### [WORK ITEM]
The copy should run from the line containing "Open the 销售知识 folder icon" through the last line of the entries below, exactly as written, with pictures omitted.

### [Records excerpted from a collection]
-*-*-
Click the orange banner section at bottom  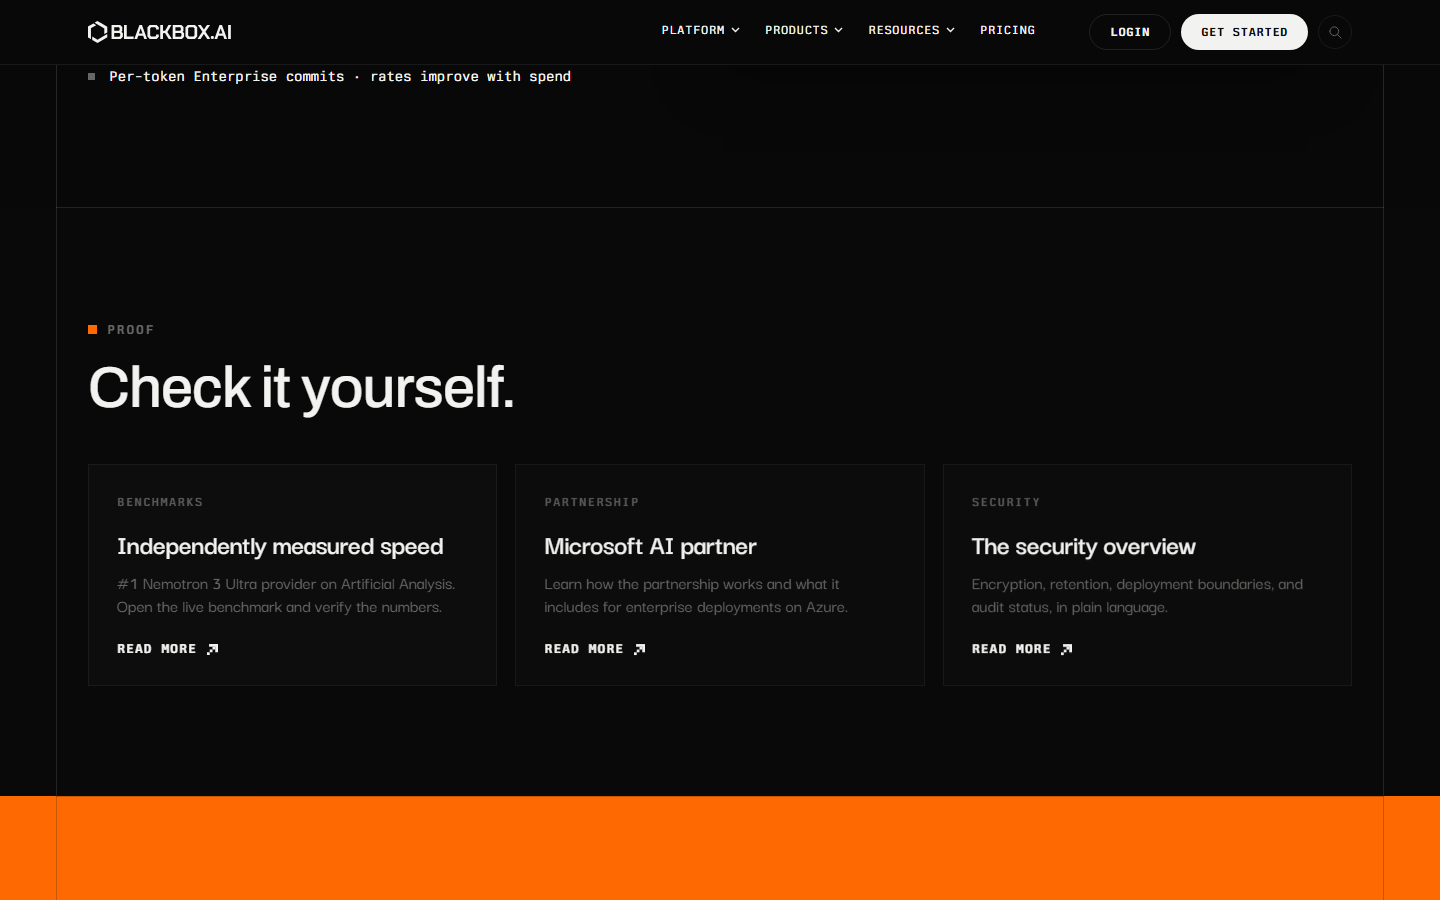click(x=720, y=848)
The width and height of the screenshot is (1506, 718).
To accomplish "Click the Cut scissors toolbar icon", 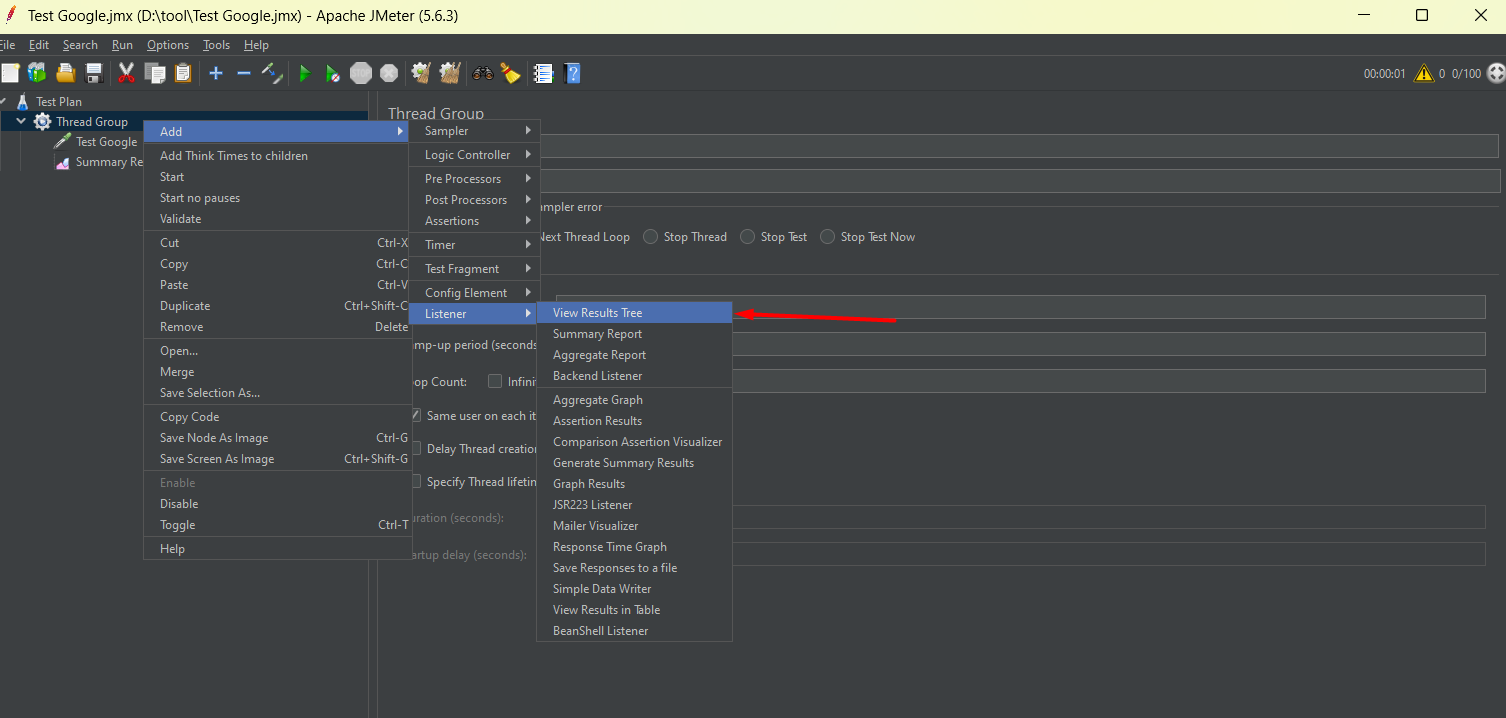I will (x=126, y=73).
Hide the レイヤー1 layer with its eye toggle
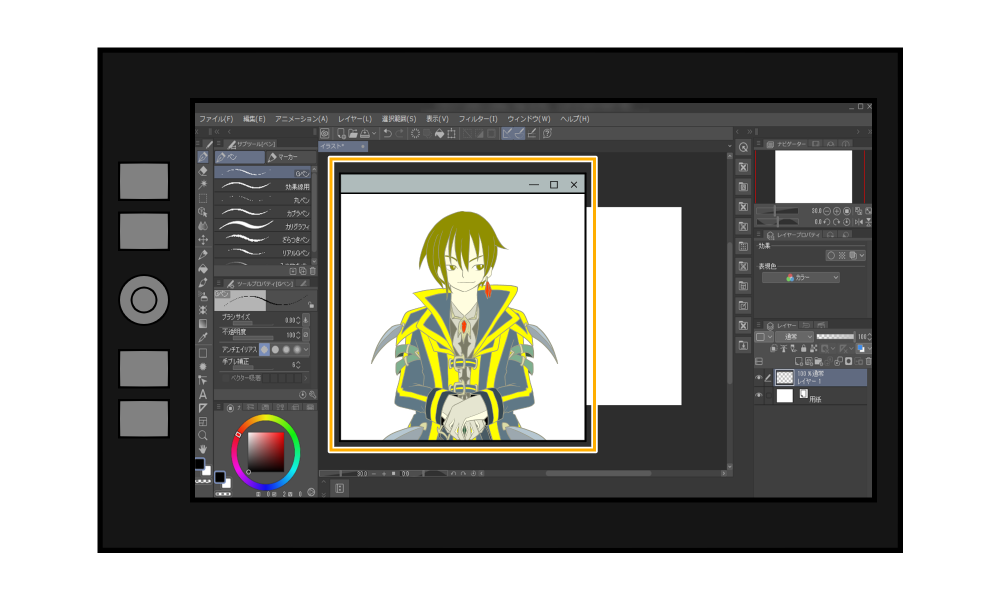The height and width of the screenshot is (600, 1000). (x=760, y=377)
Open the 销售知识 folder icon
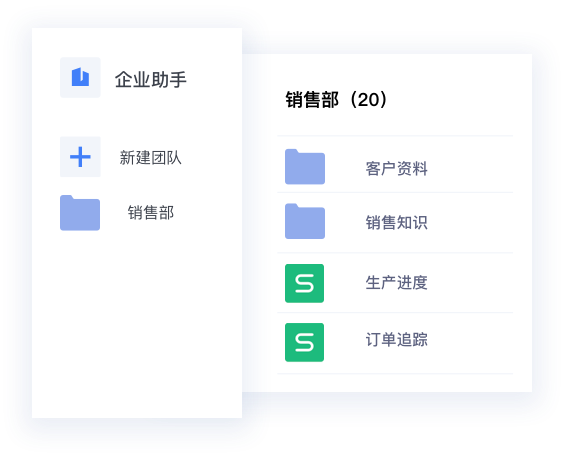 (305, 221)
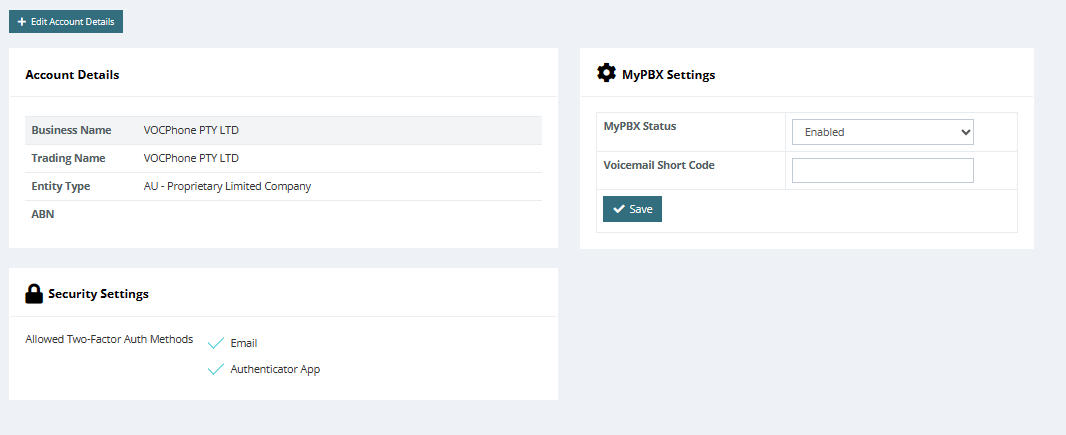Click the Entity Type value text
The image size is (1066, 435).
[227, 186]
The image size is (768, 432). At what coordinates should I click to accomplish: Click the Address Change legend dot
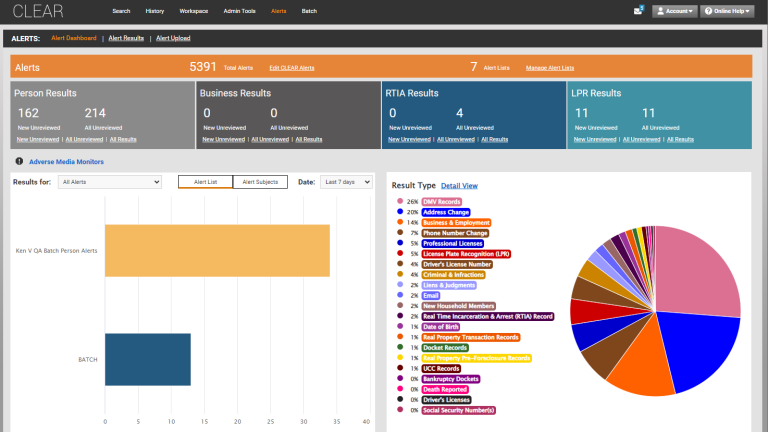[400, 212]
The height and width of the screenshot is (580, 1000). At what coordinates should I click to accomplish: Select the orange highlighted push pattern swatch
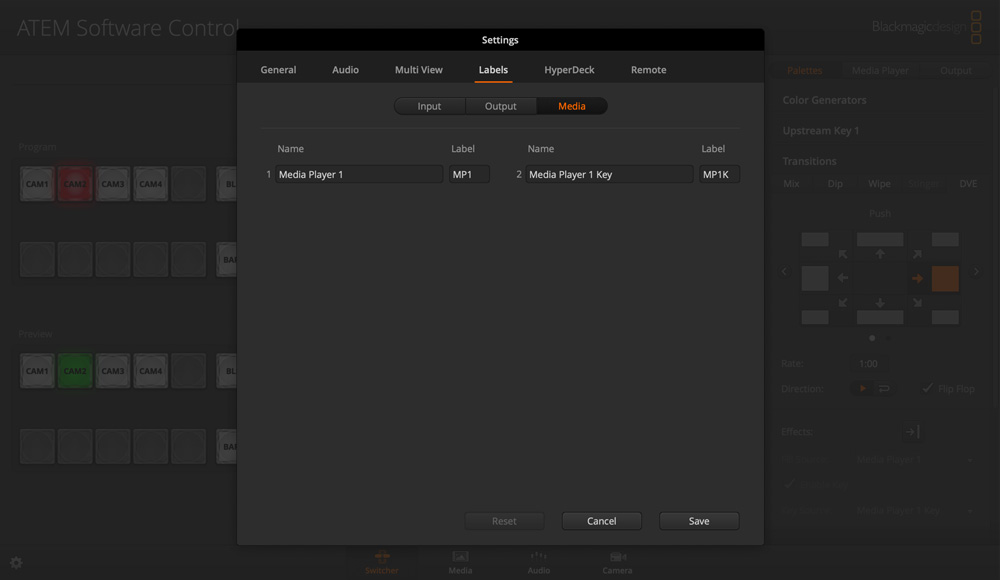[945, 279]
-*-*-
### [EXERCISE OUTPUT]
Open the 销售知识 folder icon
 (305, 221)
Click the Entity Type value text
The image size is (1066, 435).
[227, 186]
The image size is (768, 432). At what coordinates should I click to accomplish: Click the Address Change legend dot
[400, 212]
The height and width of the screenshot is (580, 1000). At what coordinates should I click to accomplish: Select the orange highlighted push pattern swatch
[945, 279]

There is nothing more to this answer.